What has been the highlight of your time at Exeter?

The highlight of my degree was the close community that is the University of Exeter. From the first day of first year there is a real sense of community. This covers everything from meeting new people in halls of residence to academic inclusivity. This community spirit was epitomised during my second year field trip to the Bay of Naples. This trip brought together both the strong student community and the teaching staff. It allowed you to enjoy unique experiences with friends, and expand your personal fields of academic interest with the help of lecturers. This field trip was highly memorable and something I shall always look back on with fond memories.

What will you miss the most about University?

I will miss the freedom that university allows. You learn to live independently with all the highs and lows that entails. But also, you have complete academic freedom to learn and explore your own interests. It is this freedom that I shall miss the most. I am looking forward to starting my career once I finish my masters, but I will also appreciate the freedom to learn and explore what university has taught me.

What did you enjoy about your particular programme?

I particularly enjoyed my final year dissertation. I was able to decide from the very beginning the topic and area of research I wanted to explore. This allowed the dissertation to be personally engaging and made the whole process more enjoyable. What is more, the large and complex nature of dissertations allows for a great sense of accomplishment at its completion. I can honestly say I worked diligently throughout my degree, and dissertations are an excellent way to demonstrate key skills in a manner that is personally engaging and highly topical.

What advice would you give to current and future students?

In the words of one of my first year lecturers, ‘learning is not linier’. It took me three years to truly grasp the meaning of this statement, but it is definitely true.
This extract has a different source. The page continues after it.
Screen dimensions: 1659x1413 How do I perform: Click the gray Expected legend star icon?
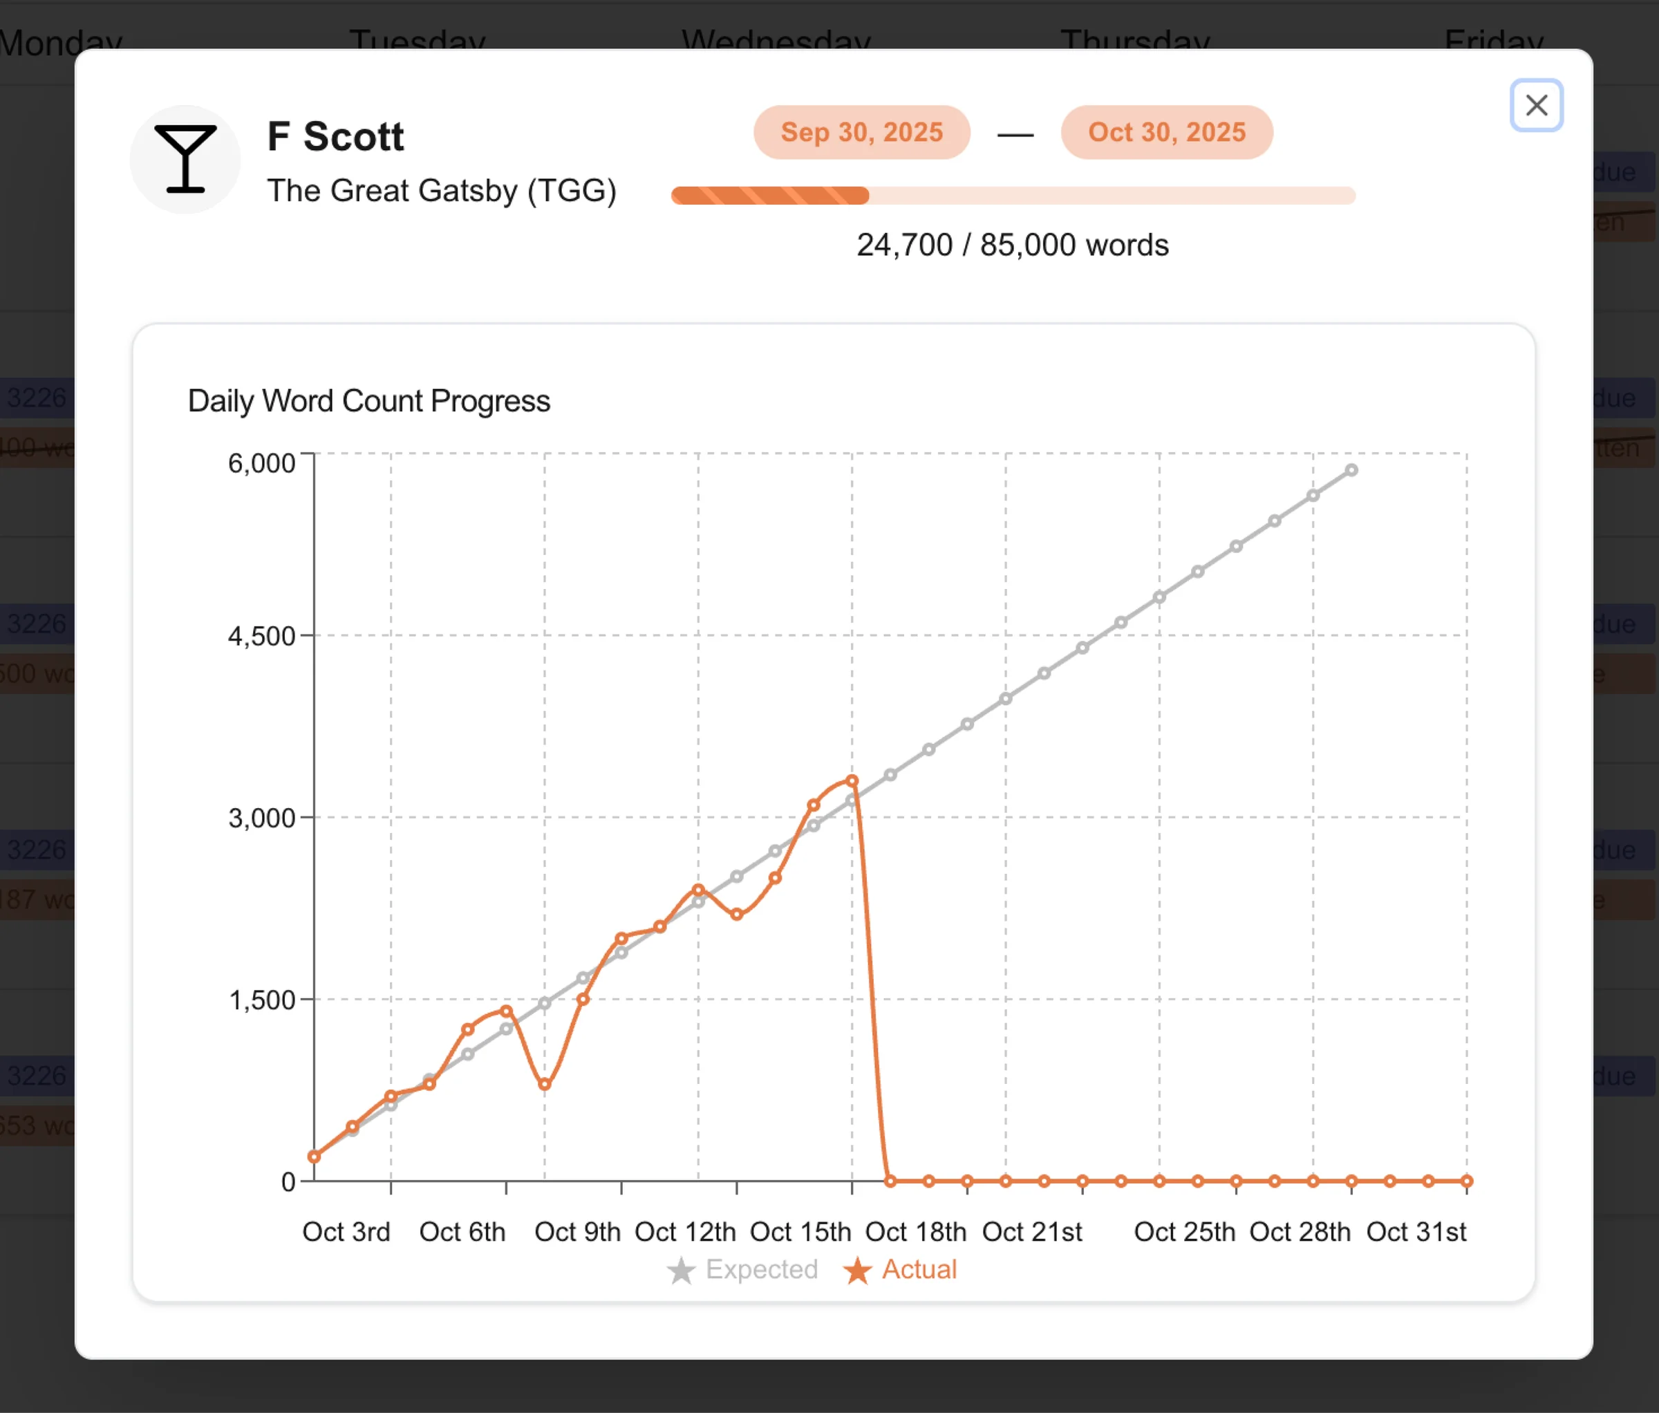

My advice to current and future students would be to appreciate the challenges of university and accept that there will be rough patches and assessments that do not go your way. However if you overcome them, your performance will improve and you will learn to better deal with these situations. If learning was linear, then it wouldn’t really be learning.

What are your plans now that you have graduated?

Next year I will be attending the University of Edinburgh to complete a masters in Carbon Management, and will then aim to pursue a career in environmental consultancy.